Saved data entries

----

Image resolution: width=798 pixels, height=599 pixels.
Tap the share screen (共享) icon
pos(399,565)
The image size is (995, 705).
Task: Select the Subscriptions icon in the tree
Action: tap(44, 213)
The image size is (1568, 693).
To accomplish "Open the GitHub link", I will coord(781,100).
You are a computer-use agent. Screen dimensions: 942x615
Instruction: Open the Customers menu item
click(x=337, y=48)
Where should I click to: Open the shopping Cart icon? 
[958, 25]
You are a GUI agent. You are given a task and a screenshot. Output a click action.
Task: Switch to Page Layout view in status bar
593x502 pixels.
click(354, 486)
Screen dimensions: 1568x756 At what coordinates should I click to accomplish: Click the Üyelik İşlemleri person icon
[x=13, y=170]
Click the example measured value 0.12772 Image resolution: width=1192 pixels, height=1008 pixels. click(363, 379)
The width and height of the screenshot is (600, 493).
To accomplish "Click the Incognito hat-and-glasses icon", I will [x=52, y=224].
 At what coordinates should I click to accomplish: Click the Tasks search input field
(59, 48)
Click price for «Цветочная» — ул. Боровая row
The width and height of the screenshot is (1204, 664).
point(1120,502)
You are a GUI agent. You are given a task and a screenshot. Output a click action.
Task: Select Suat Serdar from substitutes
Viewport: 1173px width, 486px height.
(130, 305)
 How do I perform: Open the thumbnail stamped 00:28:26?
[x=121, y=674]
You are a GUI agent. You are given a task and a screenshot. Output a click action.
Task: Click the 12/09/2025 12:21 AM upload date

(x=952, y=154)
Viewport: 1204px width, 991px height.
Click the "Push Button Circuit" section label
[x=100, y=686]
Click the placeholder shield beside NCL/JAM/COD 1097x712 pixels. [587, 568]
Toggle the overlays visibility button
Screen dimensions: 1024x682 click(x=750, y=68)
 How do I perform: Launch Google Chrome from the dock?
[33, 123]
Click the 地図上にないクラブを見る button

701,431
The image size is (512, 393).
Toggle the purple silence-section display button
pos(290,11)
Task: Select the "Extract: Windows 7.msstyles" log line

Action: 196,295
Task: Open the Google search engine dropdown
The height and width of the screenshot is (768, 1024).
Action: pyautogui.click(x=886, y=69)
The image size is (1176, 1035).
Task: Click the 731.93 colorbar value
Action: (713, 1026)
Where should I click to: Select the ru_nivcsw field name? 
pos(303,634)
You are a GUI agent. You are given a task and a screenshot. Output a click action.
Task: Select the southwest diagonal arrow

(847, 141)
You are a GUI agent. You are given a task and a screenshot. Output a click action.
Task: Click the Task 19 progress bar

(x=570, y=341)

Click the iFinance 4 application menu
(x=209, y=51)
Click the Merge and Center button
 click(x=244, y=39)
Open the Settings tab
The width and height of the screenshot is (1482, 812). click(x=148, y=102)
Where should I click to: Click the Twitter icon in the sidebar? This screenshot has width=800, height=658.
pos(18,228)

----

### How to complete this task
Transcribe all of the data, keeping every line identical.

### Solution to this task
Image resolution: width=798 pixels, height=599 pixels.
Tap the share screen (共享) icon
pos(399,565)
The image size is (995, 705).
Task: Select the Subscriptions icon in the tree
Action: tap(44, 213)
The image size is (1568, 693).
To accomplish "Open the GitHub link", I will coord(781,100).
You are a computer-use agent. Screen dimensions: 942x615
Instruction: Open the Customers menu item
click(x=337, y=48)
Where should I click to: Open the shopping Cart icon? 
[958, 25]
You are a GUI agent. You are given a task and a screenshot. Output a click action.
Task: Switch to Page Layout view in status bar
593x502 pixels.
click(354, 486)
Screen dimensions: 1568x756 At what coordinates should I click to accomplish: Click the Üyelik İşlemleri person icon
[x=13, y=170]
Click the example measured value 0.12772 Image resolution: width=1192 pixels, height=1008 pixels. click(363, 379)
The width and height of the screenshot is (600, 493).
To accomplish "Click the Incognito hat-and-glasses icon", I will [x=52, y=224].
 At what coordinates should I click to accomplish: Click the Tasks search input field
(59, 48)
Click price for «Цветочная» — ул. Боровая row
The width and height of the screenshot is (1204, 664).
point(1120,502)
You are a GUI agent. You are given a task and a screenshot. Output a click action.
Task: Select Suat Serdar from substitutes
Viewport: 1173px width, 486px height.
(130, 305)
 How do I perform: Open the thumbnail stamped 00:28:26?
[x=121, y=674]
You are a GUI agent. You are given a task and a screenshot. Output a click action.
Task: Click the 12/09/2025 12:21 AM upload date

(x=952, y=154)
Viewport: 1204px width, 991px height.
Click the "Push Button Circuit" section label
[x=100, y=686]
Click the placeholder shield beside NCL/JAM/COD 1097x712 pixels. [587, 568]
Toggle the overlays visibility button
Screen dimensions: 1024x682 click(x=750, y=68)
 How do I perform: Launch Google Chrome from the dock?
[33, 123]
Click the 地図上にないクラブを見る button

701,431
The image size is (512, 393).
Toggle the purple silence-section display button
pos(290,11)
Task: Select the "Extract: Windows 7.msstyles" log line

Action: 196,295
Task: Open the Google search engine dropdown
The height and width of the screenshot is (768, 1024).
Action: pyautogui.click(x=886, y=69)
The image size is (1176, 1035).
Task: Click the 731.93 colorbar value
Action: (713, 1026)
Where should I click to: Select the ru_nivcsw field name? 
pos(303,634)
You are a GUI agent. You are given a task and a screenshot. Output a click action.
Task: Select the southwest diagonal arrow

(847, 141)
You are a GUI agent. You are given a task and a screenshot. Output a click action.
Task: Click the Task 19 progress bar

(x=570, y=341)

Click the iFinance 4 application menu
(x=209, y=51)
Click the Merge and Center button
 click(x=244, y=39)
Open the Settings tab
The width and height of the screenshot is (1482, 812). click(x=148, y=102)
Where should I click to: Click the Twitter icon in the sidebar? This screenshot has width=800, height=658.
pos(18,228)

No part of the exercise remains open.